Revoir Sidi Mabrouk et mourir

Chanteur à succès, aimé sur les deux rives de la Méditerranée, Enrico Macias rêve de retourner sur les traces de son enfance et chanter en Algérie. En attendant de pouvoir le faire, c’est sur France 5 qu’il livre ses confessions intimes.

Paris. De notre correspondant   Jeudi dernier, dans l’auditorium comble de la SACEM, à Neuilly, était projeté en avant-première le documentaire du magazine Empreintes de France 5, consacré à la star des pieds-noirs, Enrico Macias, 74 ans, 50 ans de carrière et 50 millions d’albums vendus dans le monde. Ah ! Qu’elles sont jolies les chansons d’Enrico ! Elles ponctuent l’émission, intitulée justement «Une vie en chansons», programmée pour vendredi 18 janvier et rediffusée le 20 janvier. A la SACEM (organisme protégeant les droits d’auteur des artistes français), on se serait cru à un de ces mariages où les proches des mariés  projettent un film de leur vie concocté en douce, retraçant leur parcours jusqu’à ce jour de noces, faisant rire et pleurer l’ensemble des convives. C’était un peu pareil : Enrico, au cinquième rang, n’avait pas vu le film réalisé par Antoine Casubolo-Ferro. Il se murmurait déjà  que c’était l’une des plus «belles empreintes» de la collection.

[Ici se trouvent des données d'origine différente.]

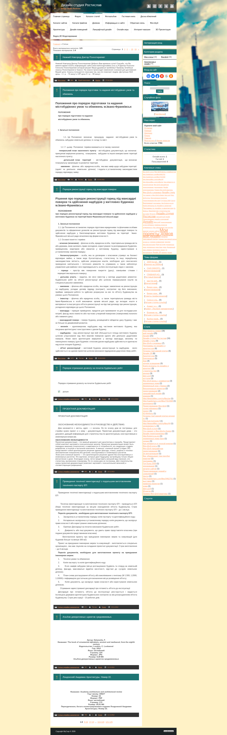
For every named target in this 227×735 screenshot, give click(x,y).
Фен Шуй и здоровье (152, 193)
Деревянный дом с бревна (155, 386)
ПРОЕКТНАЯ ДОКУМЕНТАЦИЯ (79, 408)
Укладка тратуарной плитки (155, 351)
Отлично (148, 128)
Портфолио (160, 114)
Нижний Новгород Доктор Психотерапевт (84, 57)
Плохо (147, 136)
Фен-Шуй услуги (148, 172)
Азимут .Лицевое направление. (159, 309)
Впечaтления (151, 283)
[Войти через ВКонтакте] (153, 76)
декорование (158, 187)
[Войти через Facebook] (157, 76)
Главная (56, 44)
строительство (164, 211)
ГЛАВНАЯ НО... (154, 275)
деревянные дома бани (154, 247)
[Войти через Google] (166, 76)
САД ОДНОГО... (154, 268)
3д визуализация (150, 454)
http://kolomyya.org (167, 203)
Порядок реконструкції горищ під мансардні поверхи (89, 189)
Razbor (98, 80)
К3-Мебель (148, 413)
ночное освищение (157, 242)
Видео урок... (153, 287)
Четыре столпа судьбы (155, 302)
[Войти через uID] (148, 76)
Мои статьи (61, 80)
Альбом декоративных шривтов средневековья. (87, 617)
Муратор (153, 214)
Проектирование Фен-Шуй (151, 200)
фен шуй (157, 222)
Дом (157, 245)
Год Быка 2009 (166, 200)
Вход (155, 6)
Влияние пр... (153, 313)
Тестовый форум (152, 277)
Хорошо (147, 131)
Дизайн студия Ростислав (81, 5)
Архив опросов (163, 141)
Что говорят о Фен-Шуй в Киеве (153, 195)
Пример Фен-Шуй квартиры (163, 190)
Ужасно (147, 138)
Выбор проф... (153, 319)
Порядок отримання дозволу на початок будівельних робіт (93, 368)
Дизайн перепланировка (154, 434)
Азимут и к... (152, 306)
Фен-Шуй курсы (150, 446)
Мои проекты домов (158, 232)
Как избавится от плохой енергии (158, 444)
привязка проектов (160, 225)
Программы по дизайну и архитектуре (158, 208)
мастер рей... (153, 281)
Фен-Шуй (164, 57)
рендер (167, 242)
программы (157, 203)
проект (163, 250)
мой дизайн (152, 236)
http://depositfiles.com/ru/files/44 (153, 179)
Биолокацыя (148, 203)
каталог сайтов (154, 231)
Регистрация (149, 6)
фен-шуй (167, 195)
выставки (146, 214)
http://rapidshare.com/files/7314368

Tout autour, avaient pris place sa famille, sa fille qui fêtait ce soir-là ses cinquante ans, son fils Jean-Claude, musicien lui aussi, mais qui a préféré la contrebasse à la guitare ou au mandole, «par amour du jazz», des petits-enfants, des proches et des fans de toujours, Manou Roblin,  la veuve de Jacques Demarny, parolier historique d’Enrico Macias, avec Pascal-René Blanc, que le chanteur cite beaucoup dans le sujet. Claude Lemesle, président d’honneur de la SACEM, eut ces mots qui précédèrent la projection, sans savoir qu’ils résumeraient si bien la construction même du sujet. S’adressant à Enrico Macias : «Tu es une empreinte musicale. Tes chansons te ressemblent et nous pénètrent. Une empreinte vocale. Il suffit d’écouter la radio pour savoir que c’est rare. Tu as donné tes chansons au peuple. D’abord, les rapatriés, puis pour toute la France. Et tu as étendu cette trace de façon internationale.» Réponse du musicien : «La SACEM est la première maison qui m’a accueilli à mon arrivée d’Algérie et où je me suis senti protégé.»

«La musique, c’est mon médicament»

Enrico n’a jamais pu y retourner depuis le départ précipité en 1962. Alors, forcément, toujours ce soir-là à la SACEM, les derniers mots du réalisateur, Antoine Casubolo-Ferro, ont eu un écho particulier : «En 1963, j’avais 16 ans. Je croyais que la chanson J’ai quitté mon pays était pour ma maman qui venait de quitter la Tunisie.» On comprit aussitôt que ce film avait constitué pour lui aussi une œuvre intime, où Enrico Macias, né Gaston Ghrenassia, à Constantine, le 11 décembre 1938, parlait à travers lui de l’histoire de tout un pan de la population française. La force du sujet est de nous faire rire. Il y a de la mélancolie, forcément de la nostalgie, mais aussi beaucoup de légèreté grâce à la faconde de l’artiste et cette musique contagieuse qu’il a le don de jouer, le malouf, répertoire arabo-andalou de Constantine. «La musique, c’est mon médicament», dit celui qui fut révélé par l’émission Cinq colonnes à la Une en chantant Adieu mon pays. Ses pérégrinations chromatiques révèlent les états d’âme, les convictions de celui qui veut être avant tout le chanteur de la fête. Les gens du Nord, Les filles de mon pays, Le Mendiant de l’amour, mais aussi Un berger vient de tomber, écrite quand le président égyptien, Anouar El Sadate, a été assassiné, et enfin Le voyage, titre phare de son album Oranges amères, chanté en 2008, après que les islamistes lui aient interdit d’aller en Algérie où le président Bouteflika l’avait pourtant officiellement invité.